El panorama de las artes visuales en Colombia, cuando principia el siglo XIX, es de aparente pobreza. Dos variantes caracterizan esta actividad artística: la una corresponde al oficio de los dibujantes de la Expedición y al primitivismo y la ingenuidad de los pintores anónimos y la otra pertenece a la intención académica, de fallidos resultados, con retratos y temas hagiológicos.
Es cierto que estas maneras no son propias del nuevo siglo porque con anterioridad pueden señalarse, particularmente después de la segunda mitad del setecientos; pero las características del XIX, en esta materia radican en el cambio de tema, encauzado por el naturalismo científico y el despertar nacionalista, de raigambres roussonianas38.

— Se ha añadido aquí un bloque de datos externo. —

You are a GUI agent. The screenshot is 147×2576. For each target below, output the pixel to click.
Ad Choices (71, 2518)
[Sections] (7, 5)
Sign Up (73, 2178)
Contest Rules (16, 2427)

Esta visión del siglo XIX que está interesada en grandes relatos, donde los demás procesos artísticos parecen menores, no considera sustancial el estudio de las imágenes de los viajeros, de las cuales, siendo justos para su época, solo se conocía la colección de Edward Mark del Museo del Banco de la República. Sin embargo, Barney Cabrera inserta estas obras en su narración, a partir del uso de un paralelo entre las imágenes producidas por los locales y los extranjeros. En un pequeño apartado que titula “El testimonio extranjero” desarrolla su tesis en la que emplea términos radicales, en especial cuando se refiere a los nacionales. Hay dos cosas en las que los dos bandos confluyen: existe un deseo documental y además en estas imágenes se percibe el germen por la representación de un país en formación. Numerosos adjetivos (en muchos casos calificativos) como exótico, ingenuidad, objetividad versus naturalidad, verismo, primitivo, etc., parecen responder a una manera especial de mirar las obras, de conectarlas con cierta tradición artística, más que una lectura de la obra desde sus propias riquezas visuales. No existe una discontinuidad, hay una prolongación estética, si se quiere, producida por unas imágenes que hablan de un proceso de larga duración que inicia a comienzos de siglo con la Expedición Botánica y que se inserta en lo que se considera una manera de definición de un corpus visual de lo propiamente nacional. Leámoslo desde las propias palabras de Barney:
Es interesante subrayar la continuidad, la proyección entre ellos (acaso con la salvedad de Gutiérrez, de Sighonolfi y de los dos españoles) de la tendencia documental y costumbrista que rigió en el país a partir de la Expedición Botánica y que adquirió conciencia y carácter con los dibujos de la Comisión Corográfica […] Con la misma temática y con idéntico deseo documental, se observa en los nacionales la primitiva gracia de la ingenuidad, mientras en los extranjeros aparece la sorprendida visión del hombre cultivado, ante el objeto extraño y exótico; en aquéllos el descuidado vocabulario familiar; en éstos el registro preciso y “verista” de los detalles vernáculos que aquéllos a fuerza de tener antes sus ojos o han visto; en los nativos las notas de amargado humor sobre las campechanas costumbres o acerca de la miseria popular, en los extraños, los raros contrastes de la ecología colombiana; en los colombianos, naturalidad, candor, espontaneidad, carácter auténtico a base de ingenuísmos y de incapacidad; en los visitantes, realismo naturalista, objetividad, extrañeza, expectación y seguros diseños documentales de ángulos ciudadanos o de personalidades aldeanas, pues éstos vieron lo exótico y lo primitivo en las esferas urbanas de germinante burguesía, mientras aquéllos solo encontraban esa nota de rarezas en las costumbres de los indios, los negros o los campesinos, es decir, en los grupos más alejados del ambiente al cual pertenecían los propios dibujantes nativos. Pero en ambos registros, hállase el retrato, la representación del país en formación, de hondas raíces campesinas y de empobrecidos y famélicos núcleos aborígenes o mestizos que transitan por un paisaje exuberante y bravío donde la aldea es solo el espacio talado en mitad de la selva o a orillas de los ríos para el reposo de los hombres39.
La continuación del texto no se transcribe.